Diskutiert werden zentrale Aspekte elektronischer und digitaler Musik, die in den letzten Jahren an den Rändern von Techno, Neuer Musik und Kunstmusik entstanden ist. In der Vielzahl von Veröffentlichungen zu den Themen Neue Medien, Medientechnologie und -theorie ist das Feld des Musikalischen fast vollständig ausgespart worden.
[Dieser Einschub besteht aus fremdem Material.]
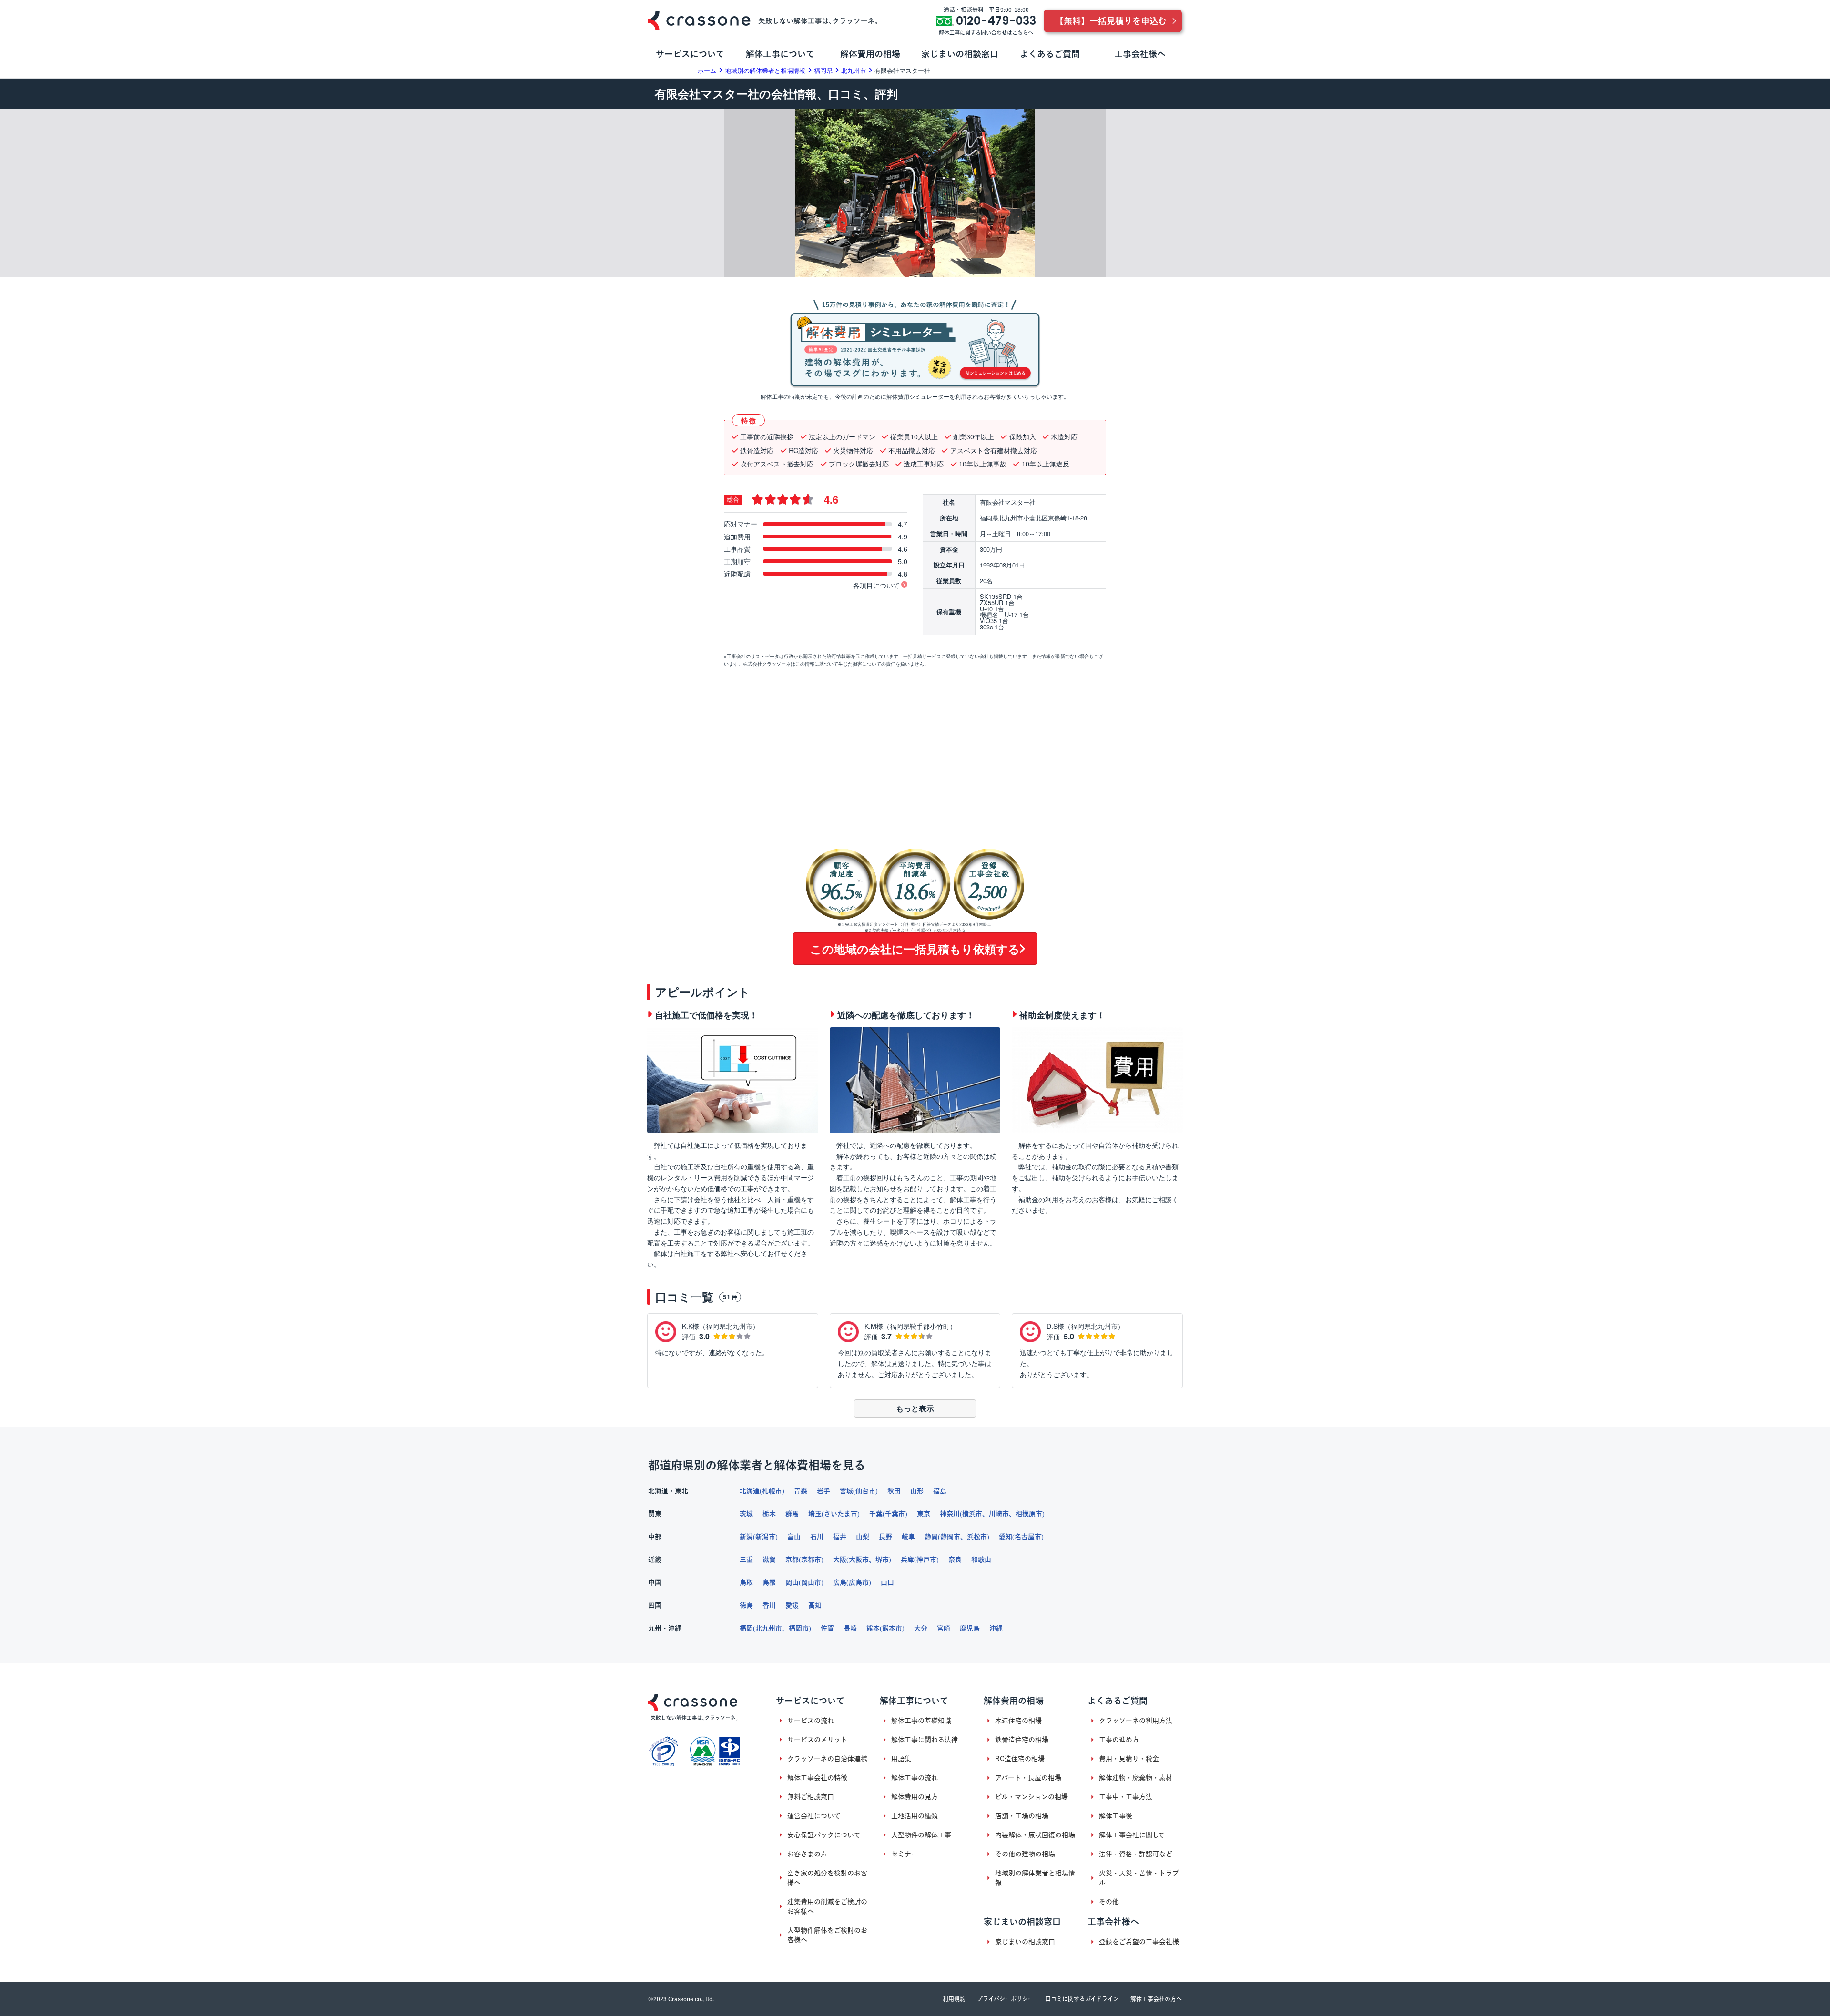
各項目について (876, 585)
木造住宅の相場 (1018, 1720)
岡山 (792, 1582)
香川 (769, 1605)
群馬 (792, 1513)
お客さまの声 (807, 1854)
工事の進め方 (1119, 1739)
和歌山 (981, 1559)
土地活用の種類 (914, 1816)
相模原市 (1029, 1513)
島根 (769, 1582)
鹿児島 (970, 1628)
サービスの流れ (810, 1720)
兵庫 (907, 1559)
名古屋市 (1028, 1536)
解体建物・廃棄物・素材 (1135, 1777)
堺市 (882, 1559)
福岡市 (799, 1628)
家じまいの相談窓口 (1025, 1941)
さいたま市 (840, 1513)
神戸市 (926, 1559)
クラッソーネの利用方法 (1135, 1720)
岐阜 (908, 1536)
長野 (885, 1536)
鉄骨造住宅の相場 (1021, 1739)
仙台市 (865, 1491)
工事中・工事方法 (1125, 1796)
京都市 (811, 1559)
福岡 (746, 1628)
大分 (920, 1628)
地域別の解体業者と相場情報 (1035, 1878)
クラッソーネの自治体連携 (827, 1758)
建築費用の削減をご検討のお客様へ (827, 1906)
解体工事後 (1115, 1816)
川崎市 (999, 1513)
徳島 (746, 1605)
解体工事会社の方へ (1156, 1999)
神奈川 (950, 1513)
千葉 (876, 1513)
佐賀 (827, 1628)
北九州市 (768, 1628)
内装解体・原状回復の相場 (1035, 1835)
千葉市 (895, 1513)
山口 (887, 1582)
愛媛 (792, 1605)
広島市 (859, 1582)
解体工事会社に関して (1132, 1835)
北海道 (750, 1491)
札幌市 (772, 1491)
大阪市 (859, 1559)
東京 (923, 1513)
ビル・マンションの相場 (1031, 1796)
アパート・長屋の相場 (1028, 1777)
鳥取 (746, 1582)
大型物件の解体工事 (921, 1835)
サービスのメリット (817, 1739)
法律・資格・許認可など (1135, 1854)
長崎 (850, 1628)
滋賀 (769, 1559)
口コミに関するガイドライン (1082, 1999)
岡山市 (811, 1582)
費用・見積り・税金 (1129, 1758)
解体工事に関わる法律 (924, 1739)
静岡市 (950, 1536)
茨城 (746, 1513)
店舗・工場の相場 (1021, 1816)
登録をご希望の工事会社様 (1139, 1941)
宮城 (846, 1491)
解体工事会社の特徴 (817, 1777)
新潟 (746, 1536)
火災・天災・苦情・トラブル (1139, 1878)
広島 (839, 1582)
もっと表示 (915, 1408)
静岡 (931, 1536)
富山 (794, 1536)
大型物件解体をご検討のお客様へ (827, 1935)
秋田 (894, 1491)
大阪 (839, 1559)
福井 (839, 1536)
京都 (792, 1559)
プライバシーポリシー (1005, 1999)
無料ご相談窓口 (810, 1796)
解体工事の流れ (914, 1777)
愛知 (1005, 1536)
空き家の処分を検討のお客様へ (827, 1878)
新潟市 (765, 1536)
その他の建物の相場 (1025, 1854)
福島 (939, 1491)
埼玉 (815, 1513)
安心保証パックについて (824, 1835)
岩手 (823, 1491)
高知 (815, 1605)
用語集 (901, 1758)
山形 (917, 1491)
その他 (1109, 1901)
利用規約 (954, 1999)
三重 (746, 1559)
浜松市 (977, 1536)
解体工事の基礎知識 (921, 1720)
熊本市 (892, 1628)
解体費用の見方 (914, 1796)
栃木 (769, 1513)
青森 (800, 1491)
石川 (817, 1536)
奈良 (955, 1559)
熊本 (873, 1628)
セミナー (904, 1854)
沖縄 (996, 1628)
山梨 (862, 1536)
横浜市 (972, 1513)
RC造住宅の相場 (1020, 1758)
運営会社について (814, 1816)
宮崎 (943, 1628)
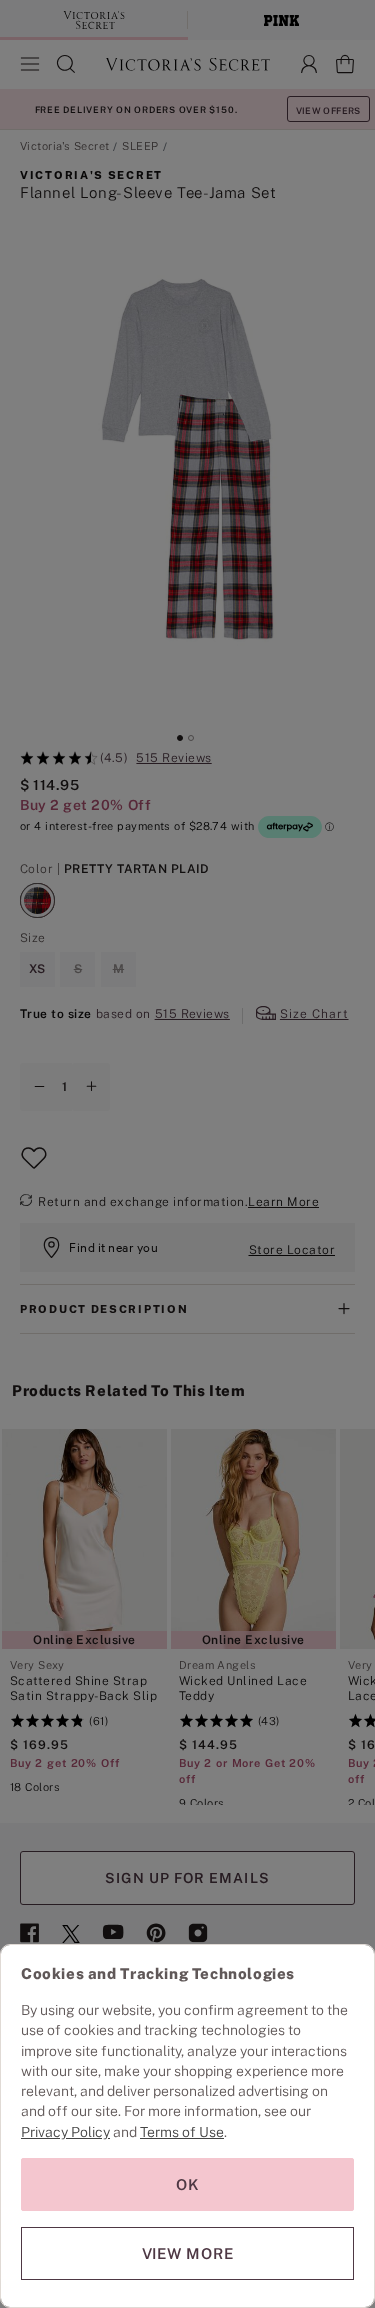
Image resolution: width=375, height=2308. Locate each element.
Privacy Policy (65, 2132)
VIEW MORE (188, 2253)
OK (188, 2184)
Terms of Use (182, 2132)
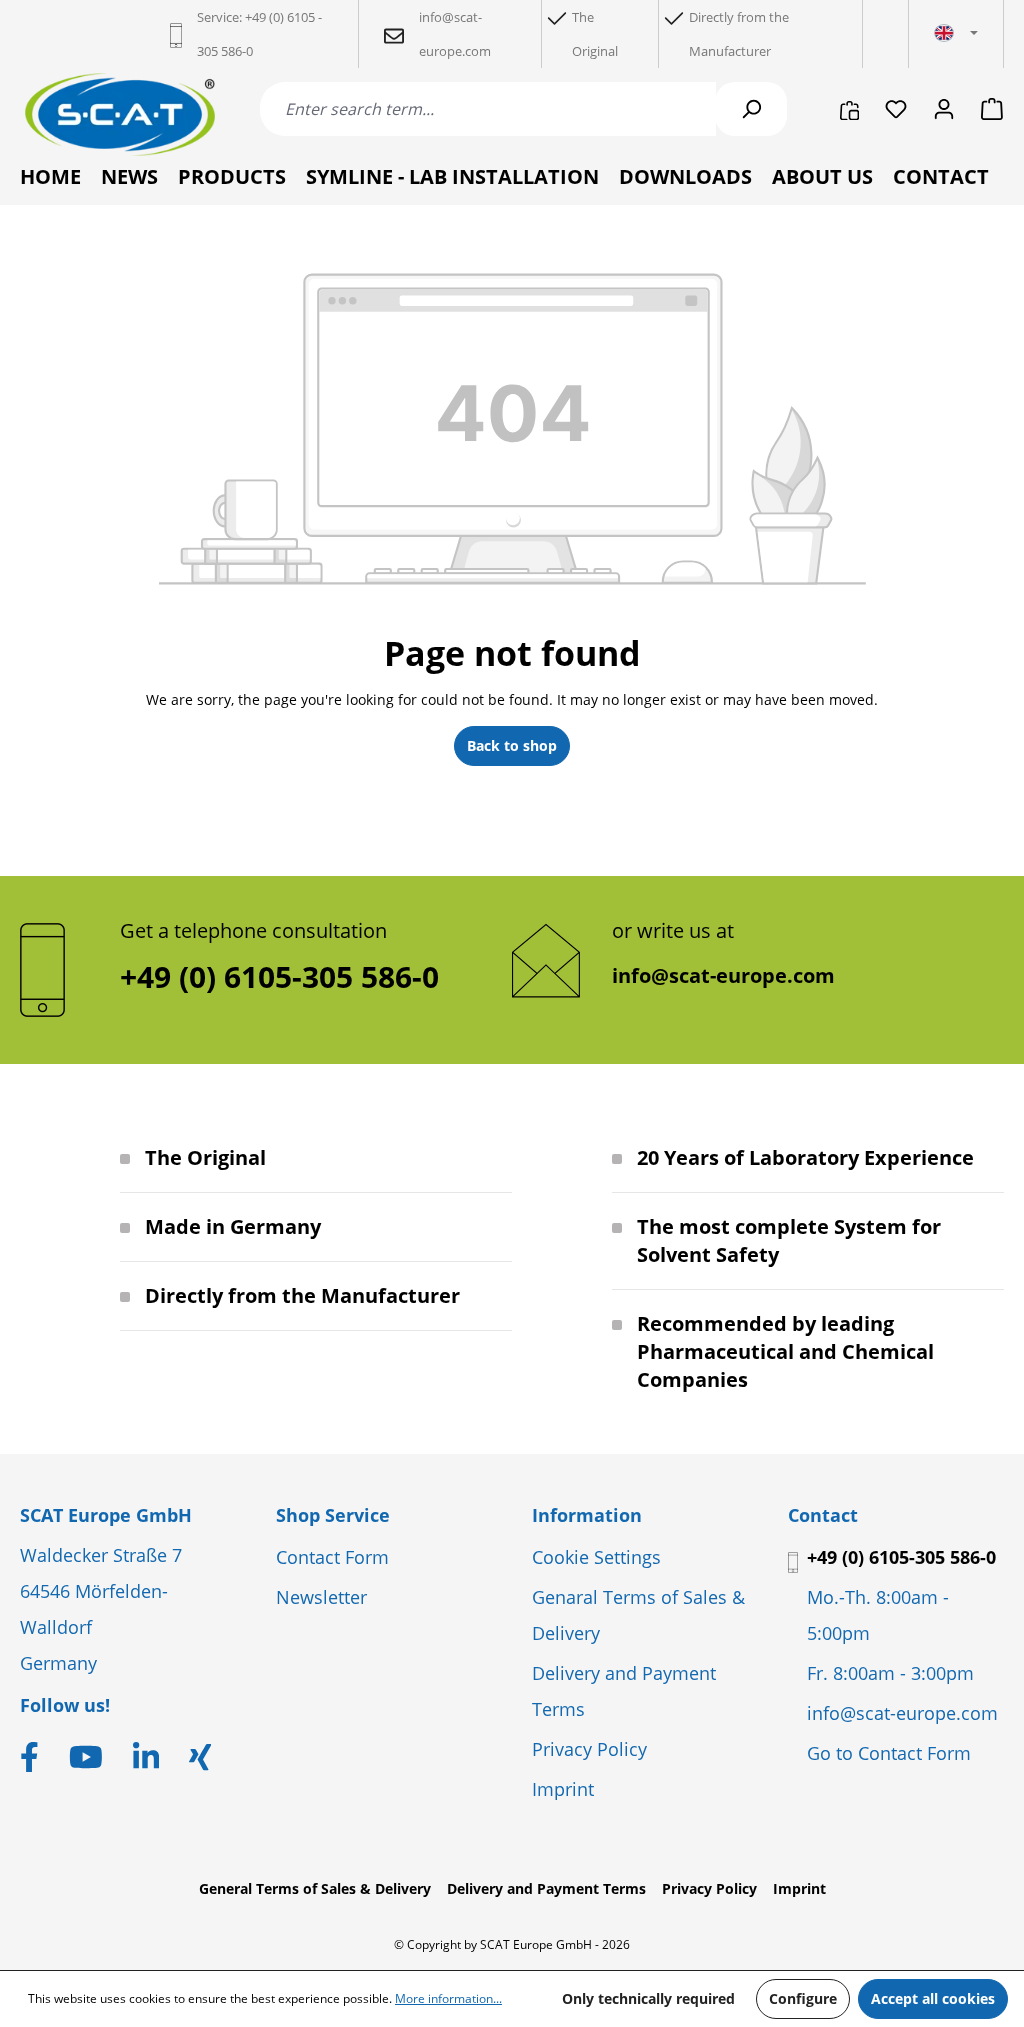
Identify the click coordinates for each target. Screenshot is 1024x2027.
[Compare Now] (849, 109)
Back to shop (512, 745)
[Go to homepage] (120, 114)
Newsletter (321, 1597)
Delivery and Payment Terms (546, 1888)
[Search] (751, 109)
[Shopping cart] (986, 109)
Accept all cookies (933, 1998)
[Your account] (944, 109)
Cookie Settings (596, 1557)
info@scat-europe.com (723, 975)
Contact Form (332, 1557)
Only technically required (648, 1998)
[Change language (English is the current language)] (956, 34)
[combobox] (488, 109)
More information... (448, 1998)
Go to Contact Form (889, 1753)
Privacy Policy (589, 1749)
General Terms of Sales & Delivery (315, 1888)
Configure (803, 1998)
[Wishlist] (896, 109)
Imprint (563, 1789)
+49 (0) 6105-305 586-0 (901, 1557)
Die Autoren aus den Bereichen Soziologie, Medientheorie, Musikwissenchaft, Philosophie, Informatik und Kunstwissenschaft schließen diese Lücke und bringen elektronische und digitale Musik in einen Dialog mit aktuellen Theorieansätzen.
Rezensionsnotiz zu
Süddeutsche Zeitung, 16.01.2004
Ein wenig zu hochtrabend mutet Rezensent Sebastian Handke dieser von Achim Szepanski und Marcus S. Kleiner herausgegebene Suhrkampband an, der versucht, DJ Culture und elektronische Musik mit Hilfe von Gilles Deleuze und Felix Guattari theoretisch zu adeln. Das Ergebnis hält Handke nicht immer für überzeugend. So seufzt er etwa über den Beitrag von Christoph Cox, der unter Verwendung eines prominenten Begriffs aus den "Tausend Plateaus" von Deleuze und Guattari ausführt, wie Musik zu einem "organlosen Körper" wird: "Wenn sich die Adepten französischer Philosophie doch nicht nur deren schöne Wörter, sondern auch die darin verborgenen Gedanken ausleihen würden!" Dabei findet er das bei Deleuze und Guattari angedeutete Konzept von Musik als organlosem Körper durchaus bedenkenswert. Das allgemeine Anliegen des Bandes sieht Handke im Anschluss der elektronischen Musik an die alte Avantgarde von Cage, Varèse, Feldman und Co. Die Auffassung der Autoren aber, die experimentelle Elektronika der "Clicks & Cuts" habe das Staffelholz der musikalischen Avantgarde übernommen, erscheint Handke etwas dünkelhaft - zumal sich die elektronische Dancemusik momentan in Sackgassen festgefahren habe.